REQUIRED WORK - Every line of the data below should be printed exactly. Nothing may be dropped.

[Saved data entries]
* * * * * * * * *

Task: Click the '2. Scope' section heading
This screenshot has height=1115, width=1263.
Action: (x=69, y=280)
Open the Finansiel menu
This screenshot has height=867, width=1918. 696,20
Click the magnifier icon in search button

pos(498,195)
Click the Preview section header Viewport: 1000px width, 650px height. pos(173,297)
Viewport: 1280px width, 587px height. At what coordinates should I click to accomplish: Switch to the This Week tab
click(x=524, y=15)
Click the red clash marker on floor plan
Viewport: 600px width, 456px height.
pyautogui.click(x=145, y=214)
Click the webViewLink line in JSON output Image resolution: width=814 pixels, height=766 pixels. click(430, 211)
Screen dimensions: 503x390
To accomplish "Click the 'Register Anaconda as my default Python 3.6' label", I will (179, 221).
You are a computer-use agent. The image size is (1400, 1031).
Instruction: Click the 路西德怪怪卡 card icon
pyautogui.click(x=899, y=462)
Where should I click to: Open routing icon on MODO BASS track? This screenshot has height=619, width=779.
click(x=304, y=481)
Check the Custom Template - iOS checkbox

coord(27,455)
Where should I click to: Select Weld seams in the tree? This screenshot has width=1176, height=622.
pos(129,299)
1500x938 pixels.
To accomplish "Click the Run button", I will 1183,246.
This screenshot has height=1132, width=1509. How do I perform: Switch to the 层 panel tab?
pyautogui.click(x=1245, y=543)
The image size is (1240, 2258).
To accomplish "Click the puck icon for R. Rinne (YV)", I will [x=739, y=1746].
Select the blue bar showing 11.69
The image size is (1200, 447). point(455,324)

* * * * * * * * *

WRITTEN RESPONSE -
Task: Click the '2. Scope' section heading
This screenshot has height=1115, width=1263.
Action: (x=69, y=280)
Open the Finansiel menu
This screenshot has height=867, width=1918. 696,20
Click the magnifier icon in search button

pos(498,195)
Click the Preview section header Viewport: 1000px width, 650px height. pos(173,297)
Viewport: 1280px width, 587px height. At what coordinates should I click to accomplish: Switch to the This Week tab
click(x=524, y=15)
Click the red clash marker on floor plan
Viewport: 600px width, 456px height.
pyautogui.click(x=145, y=214)
Click the webViewLink line in JSON output Image resolution: width=814 pixels, height=766 pixels. click(430, 211)
Screen dimensions: 503x390
To accomplish "Click the 'Register Anaconda as my default Python 3.6' label", I will (179, 221).
You are a computer-use agent. The image size is (1400, 1031).
Instruction: Click the 路西德怪怪卡 card icon
pyautogui.click(x=899, y=462)
Where should I click to: Open routing icon on MODO BASS track? This screenshot has height=619, width=779.
click(x=304, y=481)
Check the Custom Template - iOS checkbox

coord(27,455)
Where should I click to: Select Weld seams in the tree? This screenshot has width=1176, height=622.
pos(129,299)
1500x938 pixels.
To accomplish "Click the Run button", I will 1183,246.
This screenshot has height=1132, width=1509. How do I perform: Switch to the 层 panel tab?
pyautogui.click(x=1245, y=543)
The image size is (1240, 2258).
To accomplish "Click the puck icon for R. Rinne (YV)", I will [x=739, y=1746].
Select the blue bar showing 11.69
The image size is (1200, 447). point(455,324)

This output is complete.